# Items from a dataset
>>

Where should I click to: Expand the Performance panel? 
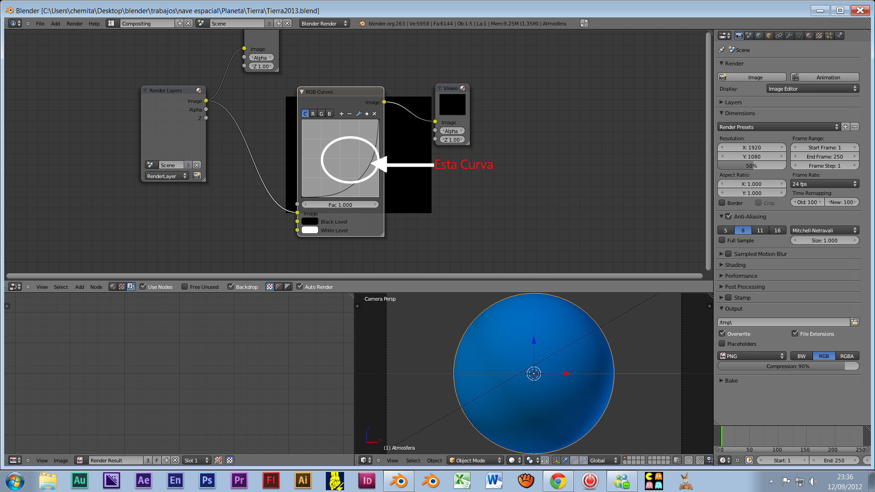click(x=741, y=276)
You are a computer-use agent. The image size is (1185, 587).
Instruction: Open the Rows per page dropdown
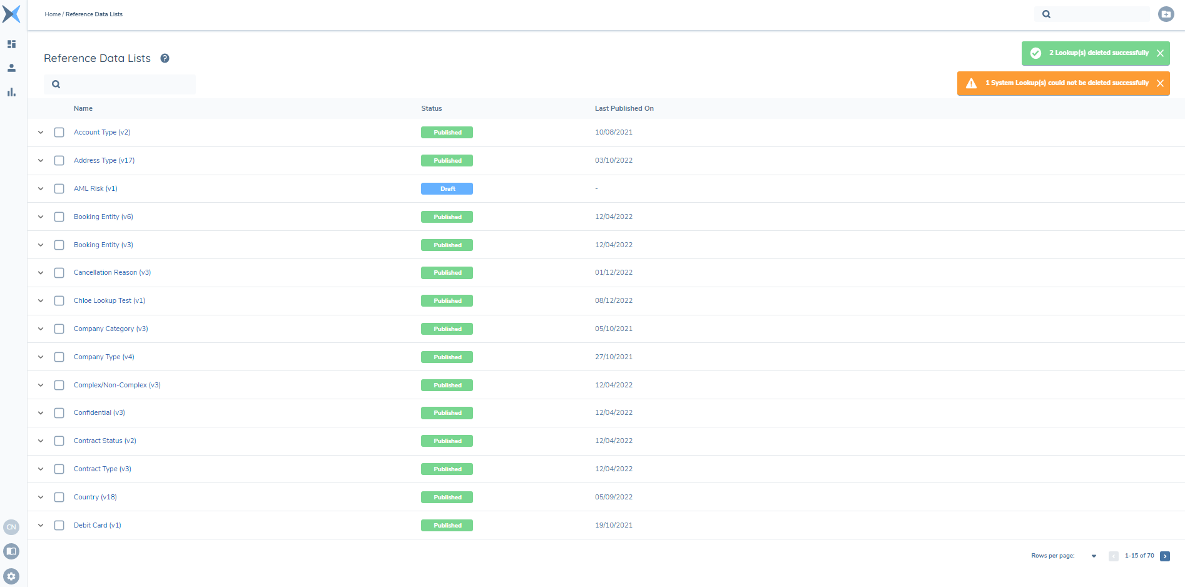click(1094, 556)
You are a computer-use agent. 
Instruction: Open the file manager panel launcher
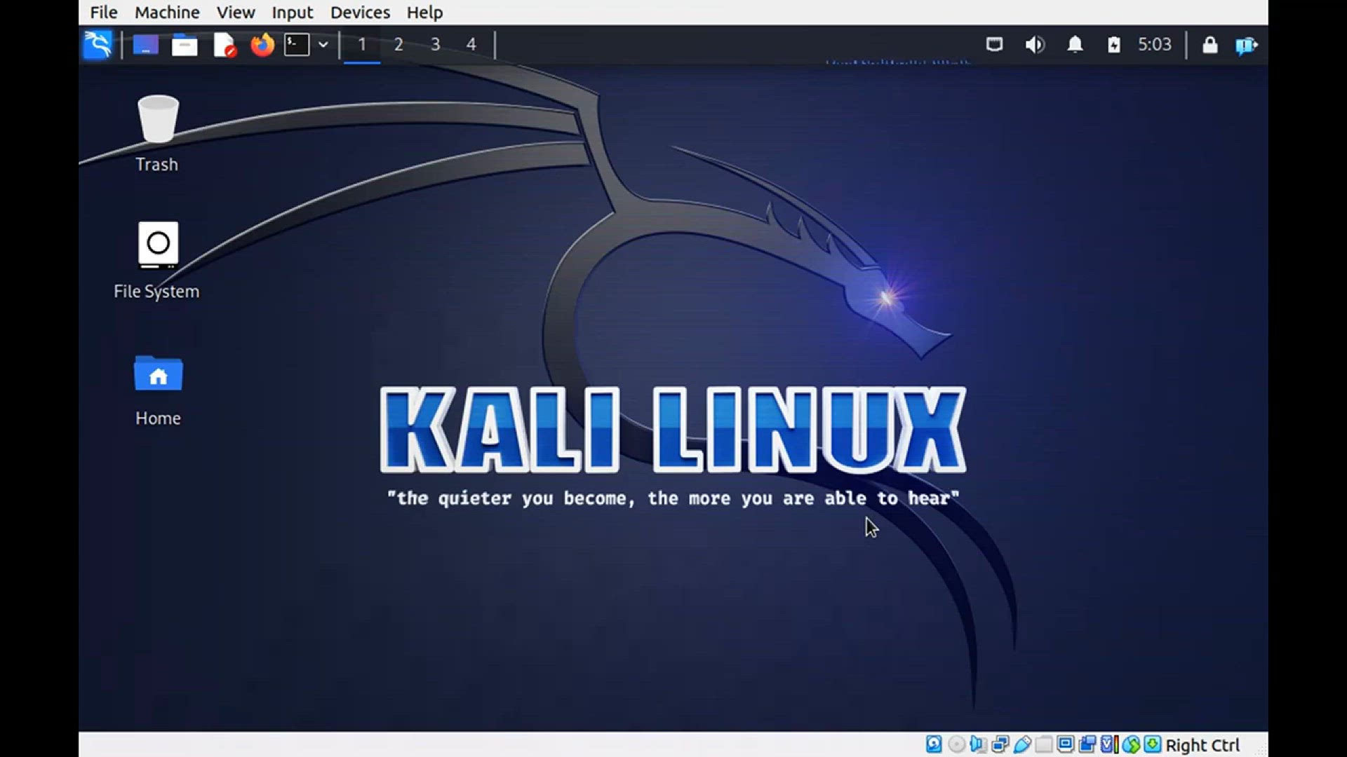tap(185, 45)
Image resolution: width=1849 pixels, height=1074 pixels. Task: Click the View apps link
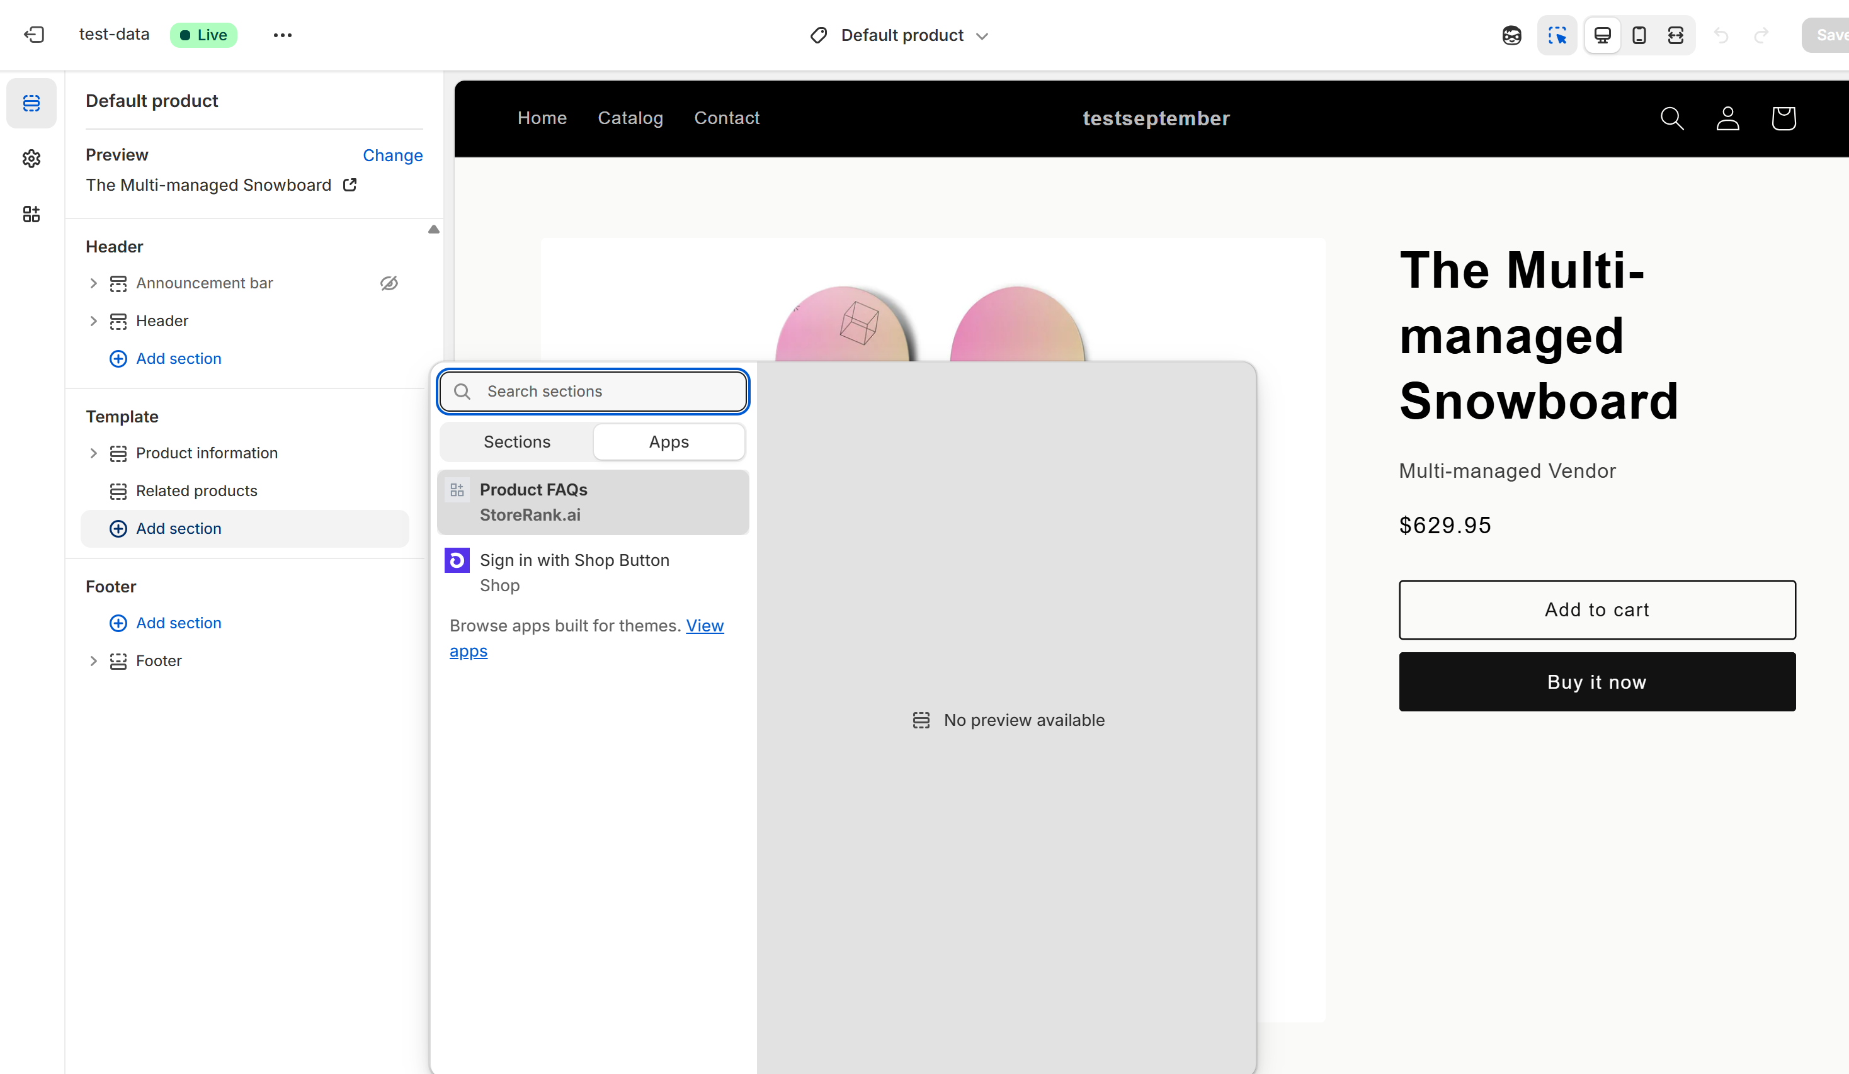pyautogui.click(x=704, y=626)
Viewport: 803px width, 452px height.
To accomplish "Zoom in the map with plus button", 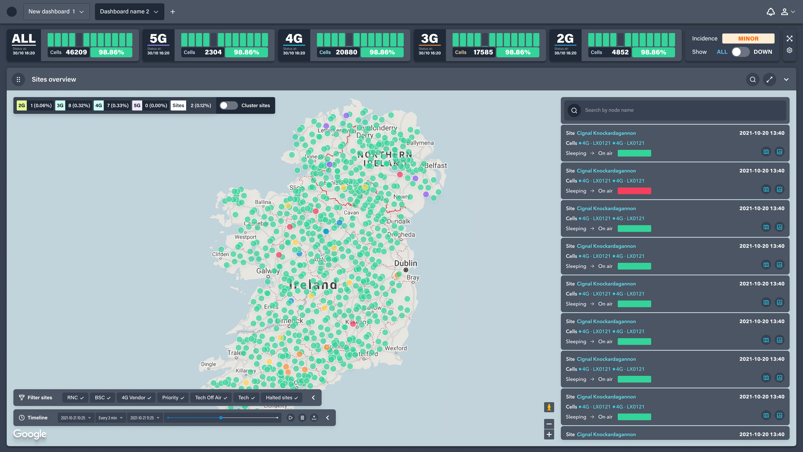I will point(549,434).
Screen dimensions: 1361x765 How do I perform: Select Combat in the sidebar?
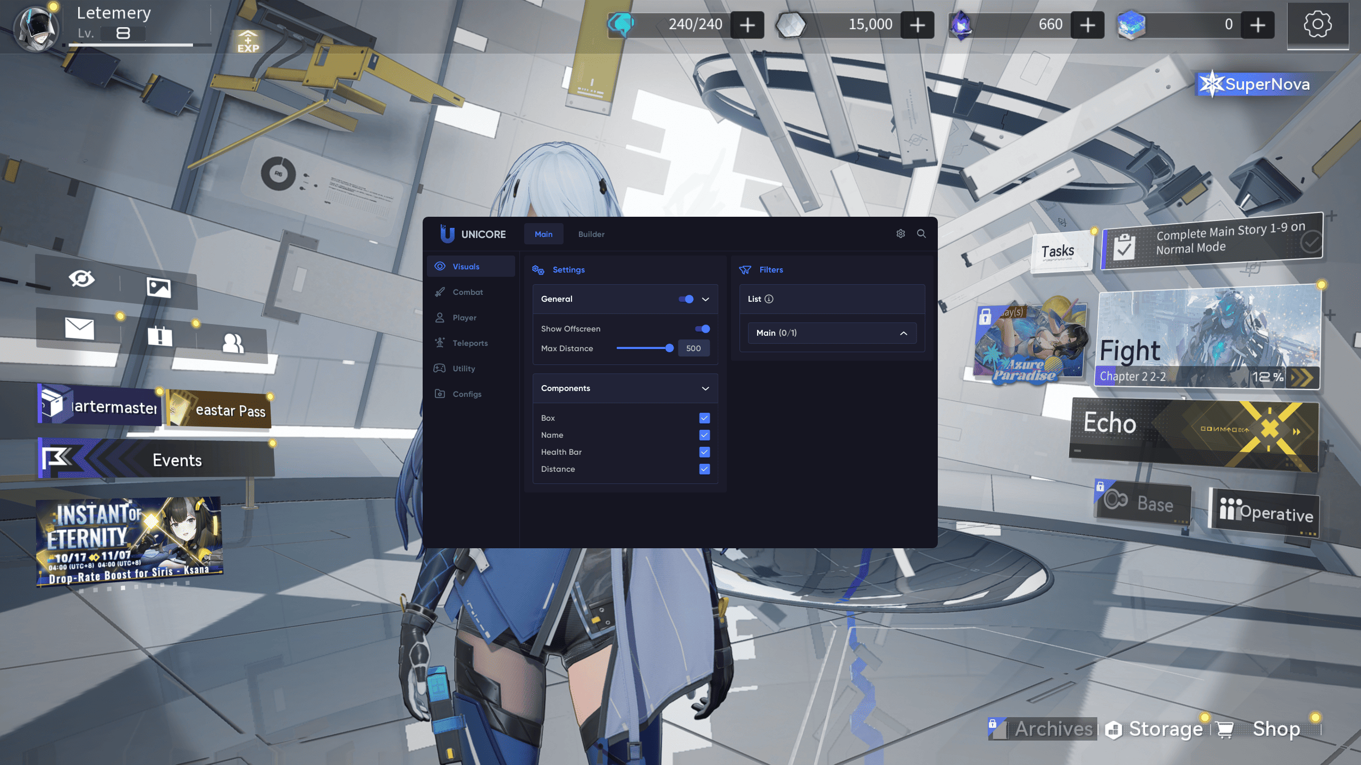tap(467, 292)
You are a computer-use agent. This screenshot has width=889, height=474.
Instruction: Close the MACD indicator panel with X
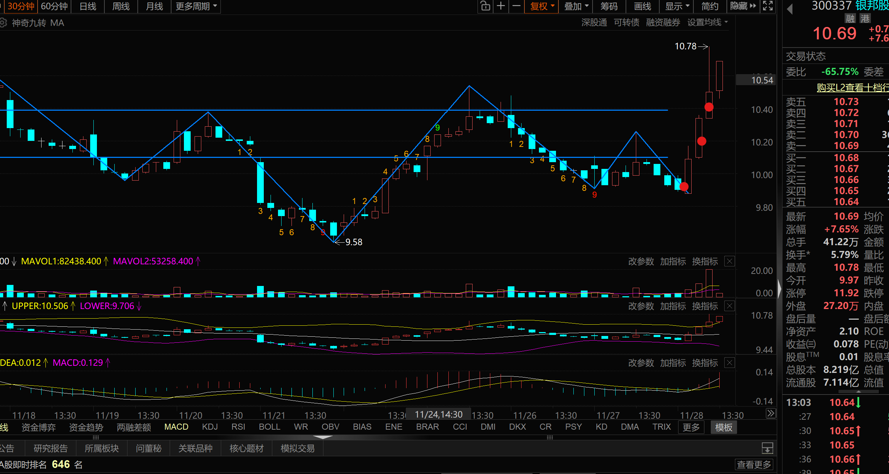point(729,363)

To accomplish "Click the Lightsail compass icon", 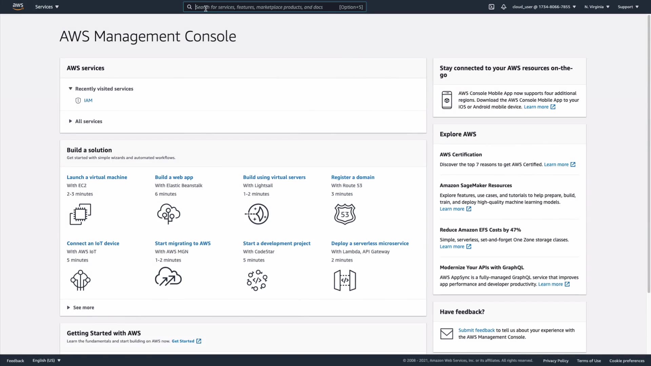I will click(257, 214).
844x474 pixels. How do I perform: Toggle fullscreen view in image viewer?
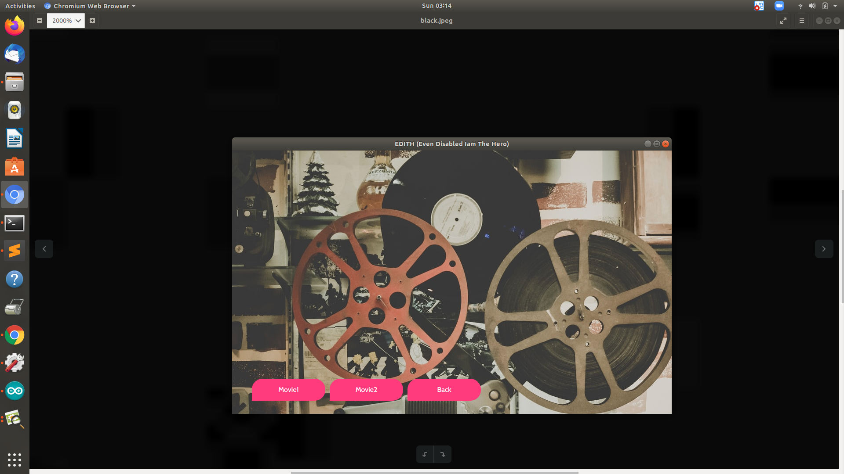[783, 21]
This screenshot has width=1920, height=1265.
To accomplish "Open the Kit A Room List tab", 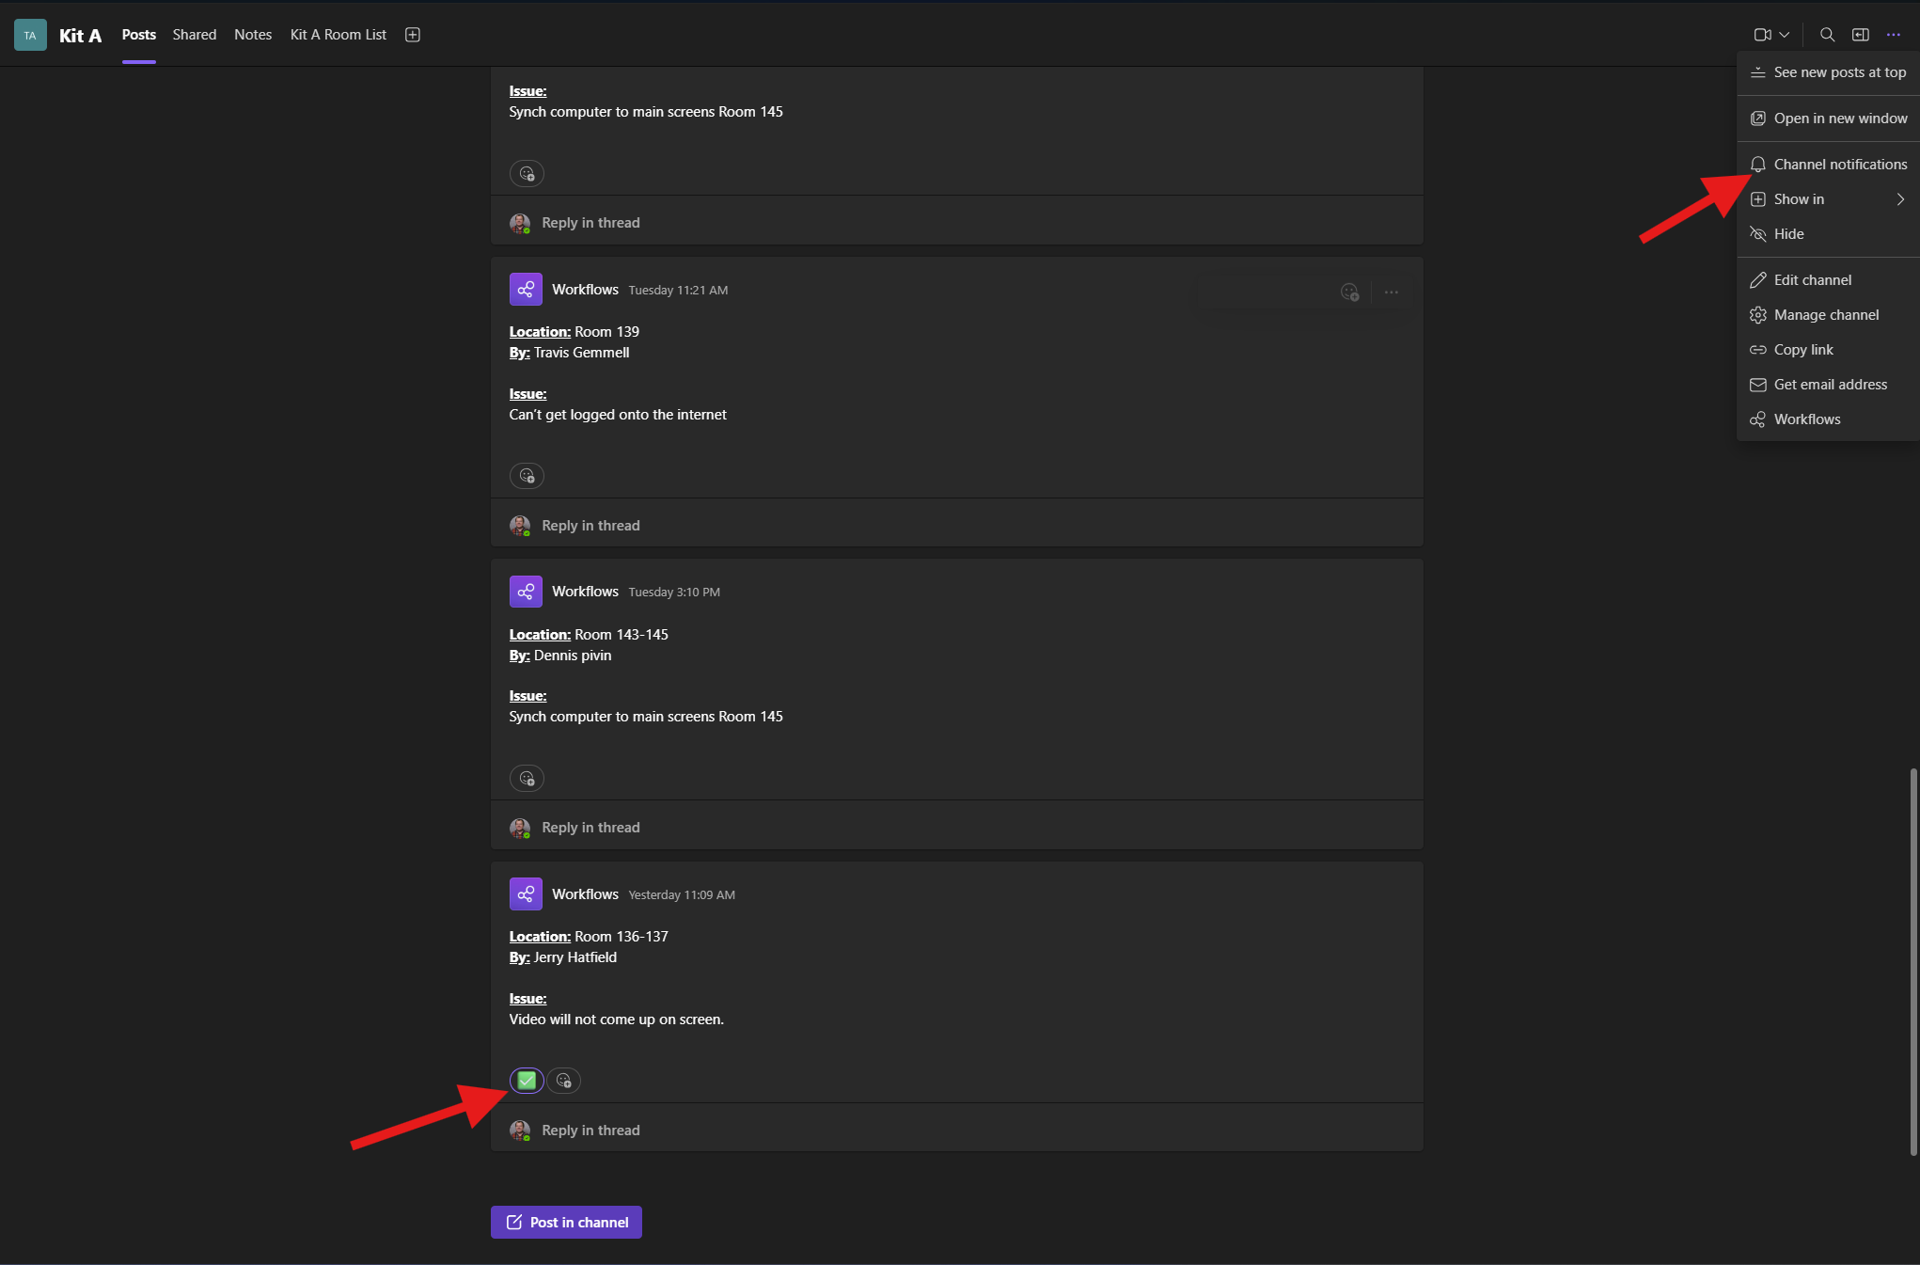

<<

# What is needed
Begin at the line with "844x474 pixels. How" and end at the last line of the data above. Reproduce those lines exactly, but not the pictures.

# Your solution
844x474 pixels. How do I perform: Toggle fullscreen view in image viewer?
[783, 21]
This screenshot has width=1920, height=1265.
To accomplish "Open the Kit A Room List tab", 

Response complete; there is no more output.